(READING TEXT)

Circus workers spent most of Tuesday scrambling to complete an application for the permit that the Maine Department of Inland Fisheries and Wildlife requires for all captive wildlife that travels through the state.

“We have told them to get out of town, so to speak,” Thomas Santaguida, the deputy chief warden said Tuesday afternoon from Augusta.

“We are not going to chase them to the state line, but they do not have a license to be here. Their direction from us is that they need to physically leave Maine. They are illegal to be here.”

Three field wardens visited the Eastport venue where the circus was set up Monday evening to ask for evidence of a permit. Terry Frisco of Peoria, Ill., the son of the owner of the elephants, was issued a summons to appear in Calais District Court on Aug. 3.

The Washington County District Attorney’s Office will determine if Frisco must appear or just pay a fine before the date.

The Walker Bros. Circus, of Sarasota, Fla., performed in Dexter, Ellsworth and Whitneyville, plus other towns, before arriving in Eastport on Monday.

Frisco and a driver connected to the circus turned up at the counter of the DIF&W in Augusta Tuesday, Santaguida said. A flurry of phone calls and faxes involving Frisco’s three elephants kept the counter staff busy much of the day.

Frisco was hopeful that he could receive a permit by day’s end, but Santaguida told him that wouldn’t happen.

“These applications take time to evaluate,” Santaguida said. “Ordinarily it takes from 30 to 60 days to process a permit application. I need to verify everything. I can’t even consider beginning to process what they want. There is absolutely no way I’ll be able to drop everything else.

“We have told them several times today on the phone that without a permit, they have to leave. The wardens told them that last night, too.”

Eric Holmes, a special agent with the warden service, accompanied warden Joe McBrine Jr. Monday to investigate the elephant handlers. He reported to Santaguida that he believed that Frisco has incurred a violation of the federal Lacey Act by moving protected wildlife for commercial purposes.

The Lacey Act makes it unlawful to “import, export, transport, sell, buy, or possess fish, wildlife, or plants taken, possessed, transported, or sold in violation of any federal, state, foreign, or Native American tribal law, treaty, or regulation,” according to the U.S. Department of the Interior’s Web site.

(End READING TEXT)

→ BRIEF:
Continue the report on the Walker Bros. Circus elephants and the Maine wildlife permit, starting after its last sentence.

(SUPPLIED RECORDS)

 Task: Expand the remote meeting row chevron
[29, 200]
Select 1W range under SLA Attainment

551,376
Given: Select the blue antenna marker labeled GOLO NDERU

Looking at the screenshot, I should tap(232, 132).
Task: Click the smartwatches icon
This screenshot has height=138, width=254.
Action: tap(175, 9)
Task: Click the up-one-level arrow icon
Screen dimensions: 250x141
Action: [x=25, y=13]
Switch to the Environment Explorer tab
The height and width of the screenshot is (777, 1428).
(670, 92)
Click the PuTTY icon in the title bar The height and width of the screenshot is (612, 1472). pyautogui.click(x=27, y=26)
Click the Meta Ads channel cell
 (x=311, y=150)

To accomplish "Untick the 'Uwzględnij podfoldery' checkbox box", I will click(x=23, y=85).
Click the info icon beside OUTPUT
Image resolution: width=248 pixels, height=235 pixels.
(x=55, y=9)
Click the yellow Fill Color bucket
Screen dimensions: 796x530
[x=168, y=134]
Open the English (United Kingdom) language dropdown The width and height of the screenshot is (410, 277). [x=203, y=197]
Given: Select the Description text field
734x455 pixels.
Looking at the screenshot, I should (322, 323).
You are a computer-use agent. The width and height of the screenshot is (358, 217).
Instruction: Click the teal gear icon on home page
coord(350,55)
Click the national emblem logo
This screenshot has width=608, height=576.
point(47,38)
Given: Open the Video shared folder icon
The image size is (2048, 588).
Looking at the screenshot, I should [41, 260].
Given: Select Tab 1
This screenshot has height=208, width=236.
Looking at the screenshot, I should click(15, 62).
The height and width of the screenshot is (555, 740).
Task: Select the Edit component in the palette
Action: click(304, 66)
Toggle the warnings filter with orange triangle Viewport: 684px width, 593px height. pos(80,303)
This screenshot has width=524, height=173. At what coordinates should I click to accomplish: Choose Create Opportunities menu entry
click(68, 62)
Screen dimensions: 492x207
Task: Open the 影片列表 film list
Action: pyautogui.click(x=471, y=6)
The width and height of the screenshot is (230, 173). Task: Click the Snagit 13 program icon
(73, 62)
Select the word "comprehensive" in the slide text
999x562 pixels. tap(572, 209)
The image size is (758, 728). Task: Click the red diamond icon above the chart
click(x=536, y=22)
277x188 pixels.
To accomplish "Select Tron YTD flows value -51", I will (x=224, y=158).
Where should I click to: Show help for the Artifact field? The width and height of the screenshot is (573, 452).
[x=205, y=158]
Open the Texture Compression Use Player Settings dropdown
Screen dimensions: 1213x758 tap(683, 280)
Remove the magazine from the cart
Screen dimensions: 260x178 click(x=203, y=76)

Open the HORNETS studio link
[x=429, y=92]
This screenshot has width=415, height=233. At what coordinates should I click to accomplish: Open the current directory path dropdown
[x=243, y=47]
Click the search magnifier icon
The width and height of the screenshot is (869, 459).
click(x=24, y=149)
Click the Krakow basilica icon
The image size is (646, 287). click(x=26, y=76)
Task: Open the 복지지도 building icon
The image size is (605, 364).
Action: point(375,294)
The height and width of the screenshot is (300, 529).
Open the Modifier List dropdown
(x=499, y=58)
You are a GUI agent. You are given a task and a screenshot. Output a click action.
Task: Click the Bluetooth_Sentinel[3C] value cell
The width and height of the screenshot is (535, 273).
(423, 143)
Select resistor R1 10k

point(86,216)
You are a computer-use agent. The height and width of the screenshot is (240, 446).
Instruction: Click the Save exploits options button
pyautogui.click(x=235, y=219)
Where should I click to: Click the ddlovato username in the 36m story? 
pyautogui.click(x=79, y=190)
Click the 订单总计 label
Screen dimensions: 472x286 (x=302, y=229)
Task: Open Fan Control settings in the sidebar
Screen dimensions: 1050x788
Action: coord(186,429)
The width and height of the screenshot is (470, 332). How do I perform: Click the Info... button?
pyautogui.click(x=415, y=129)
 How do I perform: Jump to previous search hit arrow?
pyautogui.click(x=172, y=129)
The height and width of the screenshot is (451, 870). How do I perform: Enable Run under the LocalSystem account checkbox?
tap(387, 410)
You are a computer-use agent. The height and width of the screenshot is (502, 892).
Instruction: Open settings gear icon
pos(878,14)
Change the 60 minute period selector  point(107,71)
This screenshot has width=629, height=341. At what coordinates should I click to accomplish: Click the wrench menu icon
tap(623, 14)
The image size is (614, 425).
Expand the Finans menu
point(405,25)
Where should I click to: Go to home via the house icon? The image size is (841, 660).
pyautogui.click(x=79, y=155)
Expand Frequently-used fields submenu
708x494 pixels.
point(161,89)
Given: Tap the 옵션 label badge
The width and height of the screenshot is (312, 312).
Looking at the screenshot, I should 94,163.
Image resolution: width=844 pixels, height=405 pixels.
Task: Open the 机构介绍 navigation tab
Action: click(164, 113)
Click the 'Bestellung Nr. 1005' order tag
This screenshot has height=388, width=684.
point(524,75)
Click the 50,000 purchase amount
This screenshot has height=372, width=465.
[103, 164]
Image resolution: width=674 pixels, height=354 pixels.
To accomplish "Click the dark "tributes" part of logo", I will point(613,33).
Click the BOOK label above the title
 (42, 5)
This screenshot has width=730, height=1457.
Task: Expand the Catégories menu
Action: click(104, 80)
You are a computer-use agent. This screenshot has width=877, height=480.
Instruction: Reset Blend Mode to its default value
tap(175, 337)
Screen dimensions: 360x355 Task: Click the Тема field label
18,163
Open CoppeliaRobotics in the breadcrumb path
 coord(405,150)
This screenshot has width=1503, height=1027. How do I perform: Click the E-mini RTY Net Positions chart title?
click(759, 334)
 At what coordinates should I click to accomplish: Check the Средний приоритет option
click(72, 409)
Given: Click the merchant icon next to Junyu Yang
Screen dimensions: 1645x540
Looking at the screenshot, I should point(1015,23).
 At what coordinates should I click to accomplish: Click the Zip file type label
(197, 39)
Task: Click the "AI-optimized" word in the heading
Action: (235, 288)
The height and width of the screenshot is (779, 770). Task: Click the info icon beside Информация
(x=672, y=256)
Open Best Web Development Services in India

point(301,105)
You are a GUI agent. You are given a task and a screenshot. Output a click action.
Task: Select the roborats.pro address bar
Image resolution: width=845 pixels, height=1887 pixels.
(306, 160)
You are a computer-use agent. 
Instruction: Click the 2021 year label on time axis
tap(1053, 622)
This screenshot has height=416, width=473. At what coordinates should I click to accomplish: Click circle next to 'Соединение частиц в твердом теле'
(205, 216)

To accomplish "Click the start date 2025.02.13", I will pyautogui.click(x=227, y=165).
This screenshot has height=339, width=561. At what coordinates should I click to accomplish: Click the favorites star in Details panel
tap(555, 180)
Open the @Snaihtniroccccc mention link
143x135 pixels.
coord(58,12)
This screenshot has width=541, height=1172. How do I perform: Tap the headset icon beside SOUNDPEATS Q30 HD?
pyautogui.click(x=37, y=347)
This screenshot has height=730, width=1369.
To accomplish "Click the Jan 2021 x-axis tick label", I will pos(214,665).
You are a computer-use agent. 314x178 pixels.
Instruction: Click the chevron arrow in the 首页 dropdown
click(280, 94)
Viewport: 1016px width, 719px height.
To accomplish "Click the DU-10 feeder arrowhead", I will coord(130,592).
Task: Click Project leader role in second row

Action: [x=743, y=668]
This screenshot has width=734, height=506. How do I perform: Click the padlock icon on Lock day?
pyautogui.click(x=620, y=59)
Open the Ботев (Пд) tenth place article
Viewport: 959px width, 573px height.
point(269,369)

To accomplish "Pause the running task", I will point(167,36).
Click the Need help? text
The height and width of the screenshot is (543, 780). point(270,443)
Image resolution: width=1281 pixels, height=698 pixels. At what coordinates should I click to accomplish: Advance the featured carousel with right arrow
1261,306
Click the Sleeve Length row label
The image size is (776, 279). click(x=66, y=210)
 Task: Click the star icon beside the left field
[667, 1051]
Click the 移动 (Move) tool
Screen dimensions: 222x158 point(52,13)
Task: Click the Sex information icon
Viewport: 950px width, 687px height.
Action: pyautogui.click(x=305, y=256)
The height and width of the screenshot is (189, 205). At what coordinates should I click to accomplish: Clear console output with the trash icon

(End SUPPLIED RECORDS)

→ THE ANSWER:
McBrine told Frisco Monday that he may be escorted out of Maine if he doesn’t get a permit immediately.

Dale Clark, the secretary in the chief game warden’s office, said that Terry Frisco was adamant that he leave his $28 permit fee because the circus wants to continue touring in Maine.

“He said that depending if he can get a permit, there are several more events after Calais,” Clark said. “I told him I needed a list of every event and date, and when they are leaving Maine. He said his boss would fill that out and that he would call back [Wednesday].”

One of Frisco’s first moves Tuesday was asking a local veterinarian to examine the three elephants. One of them, Dumbo, has been used to give rides to children in advance of the shows.

Dr. Tami Matheson of the Perry Veterinary Clinic evaluated the elephants and forwarded her signed health report to the Maine Department of Agriculture. There, the state veterinarian, Don Hinig, approved the report and sent an inspection certificate on to Santaguida’s office.

The Walker Bros. Circus was not part of the citations because it does not own or handle the elephants directly. That’s due to its own history of mistreatment of elephants, resulting in the U.S. Department of Agriculture’s suspension of an exhibitor’s license after violations in 1997.

Walker Bros. has not applied for a USDA license since then. It continues to offer elephants at its shows by contracting with owners such as Frisco who do have valid USDA licenses.

In March, Walker Bros. admitted guilt to 18 new violations of the USDA-enforced Animal Welfare Act relating to the treatment and care of elephants. The matter was settled with a $25,000 civil payment and a suspension for another five years of a USDA license, should Walker Bros. apply for one.